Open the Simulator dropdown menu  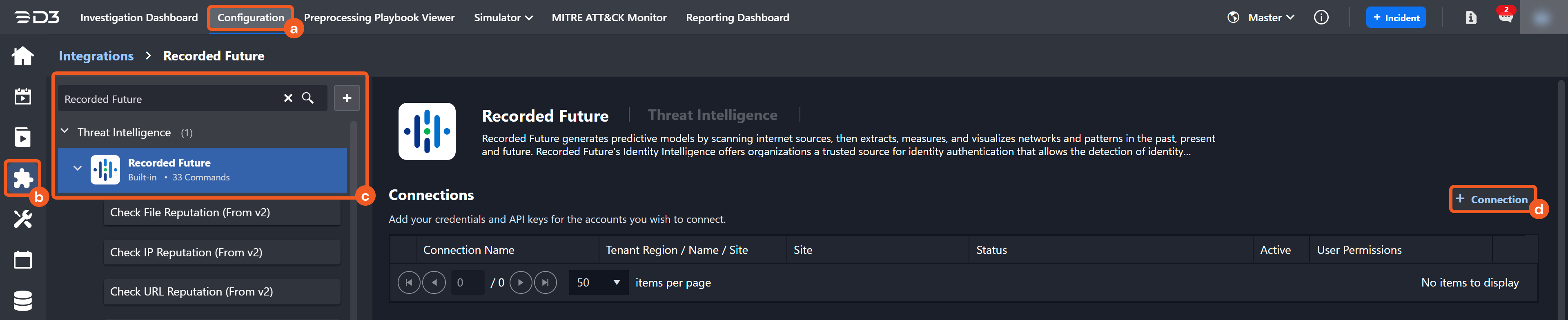pos(503,18)
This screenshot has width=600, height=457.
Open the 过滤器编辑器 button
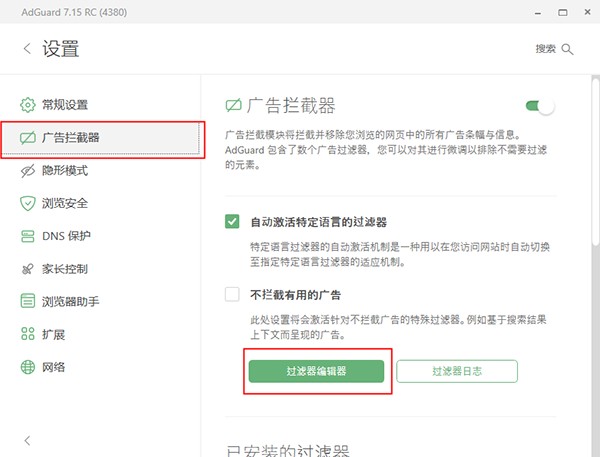316,371
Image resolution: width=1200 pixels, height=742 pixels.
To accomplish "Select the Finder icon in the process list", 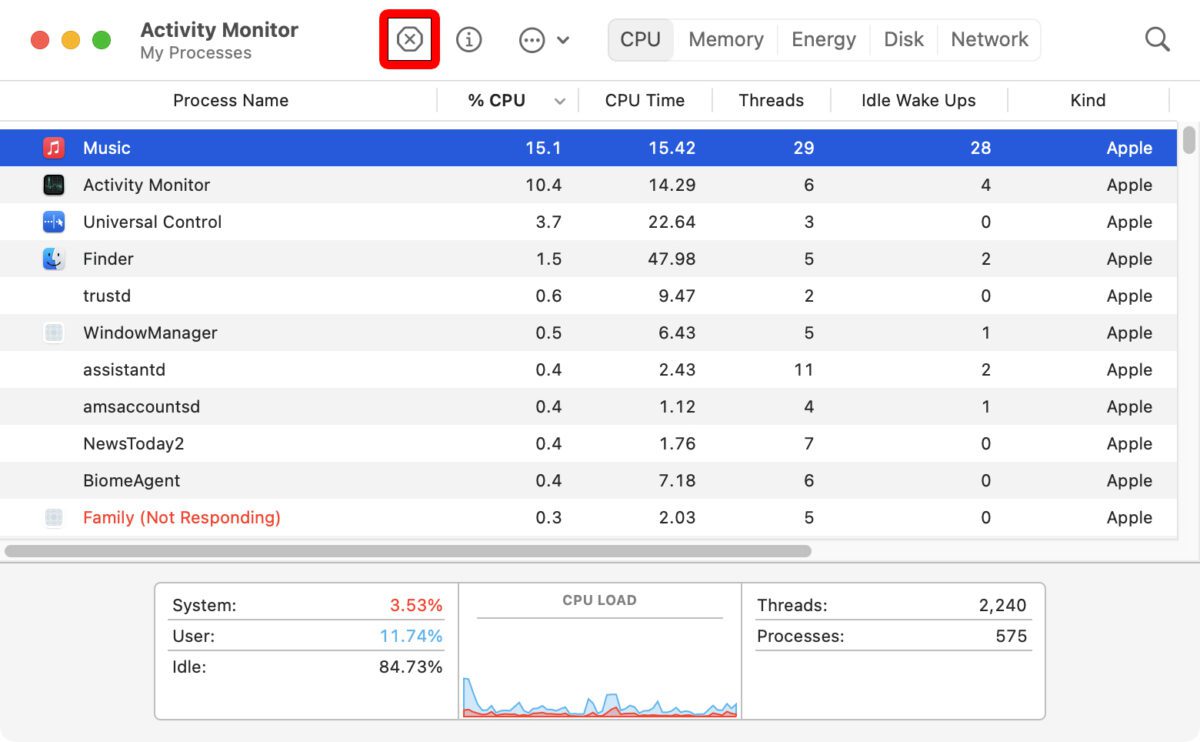I will [54, 258].
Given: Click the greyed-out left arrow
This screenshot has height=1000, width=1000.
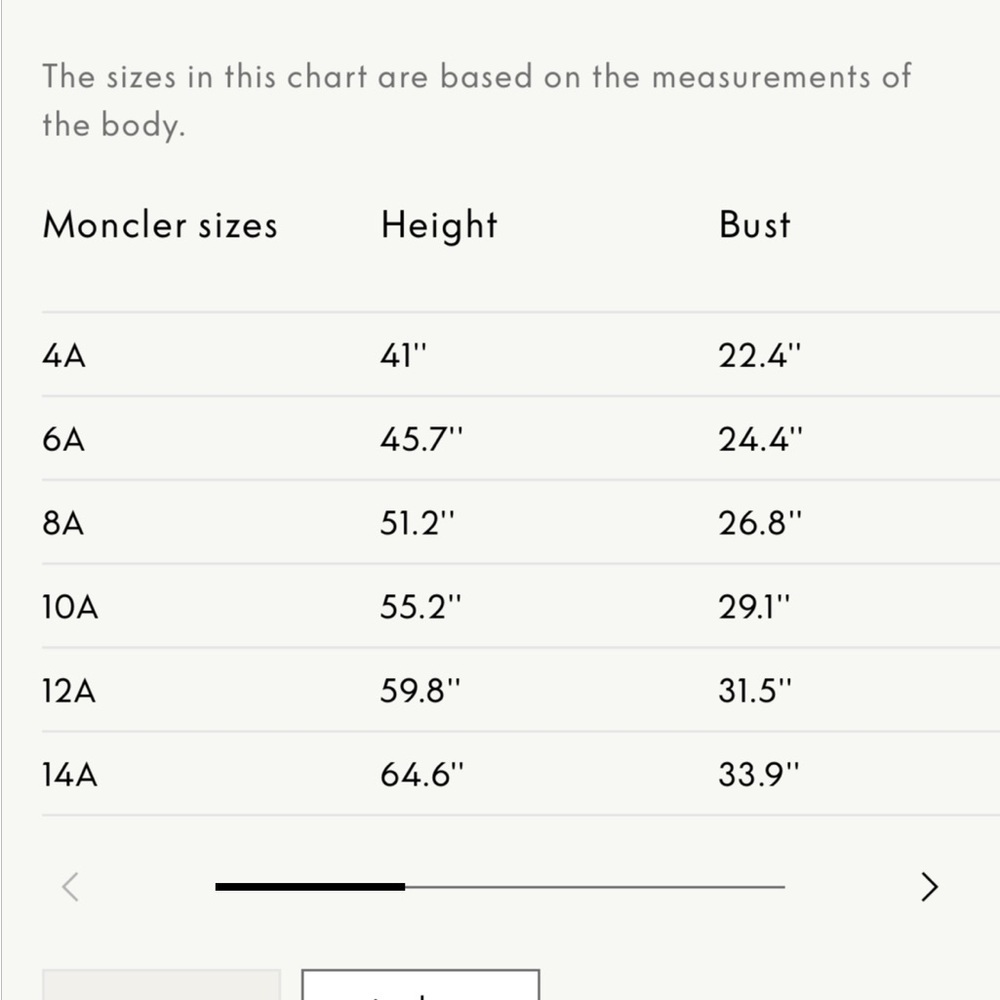Looking at the screenshot, I should pos(70,886).
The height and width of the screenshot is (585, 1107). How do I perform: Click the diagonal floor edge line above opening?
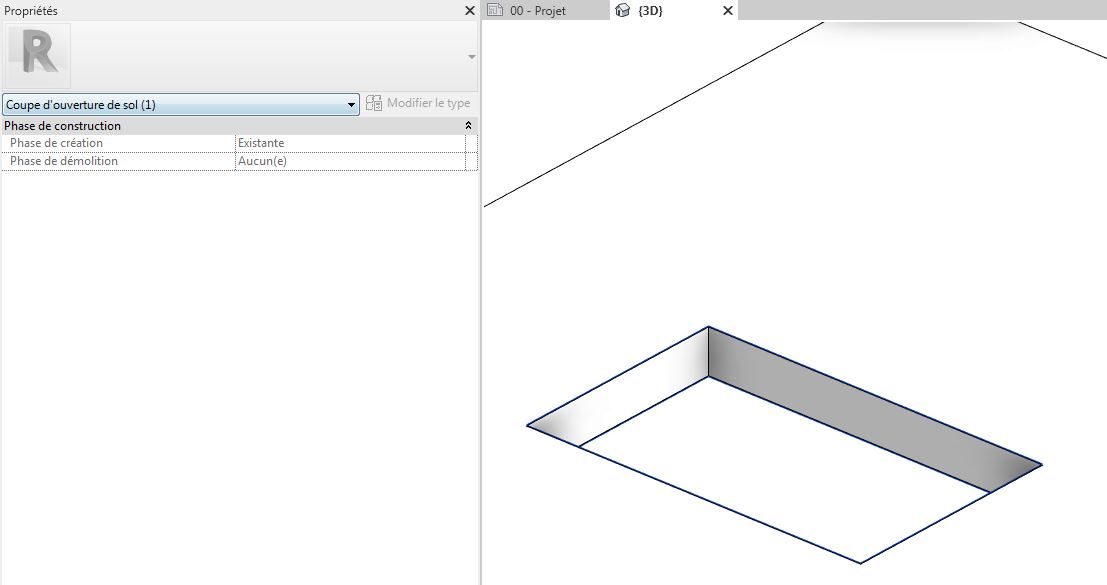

**EXERCISE GOAL:** Whichever lines of the data include the word "Click", pull them out.

**SOLUTION TO THE PROBLEM:**
Given: Click the greyed-out left arrow
The height and width of the screenshot is (585, 1107). How do I perform: Click the diagonal floor edge line above opening?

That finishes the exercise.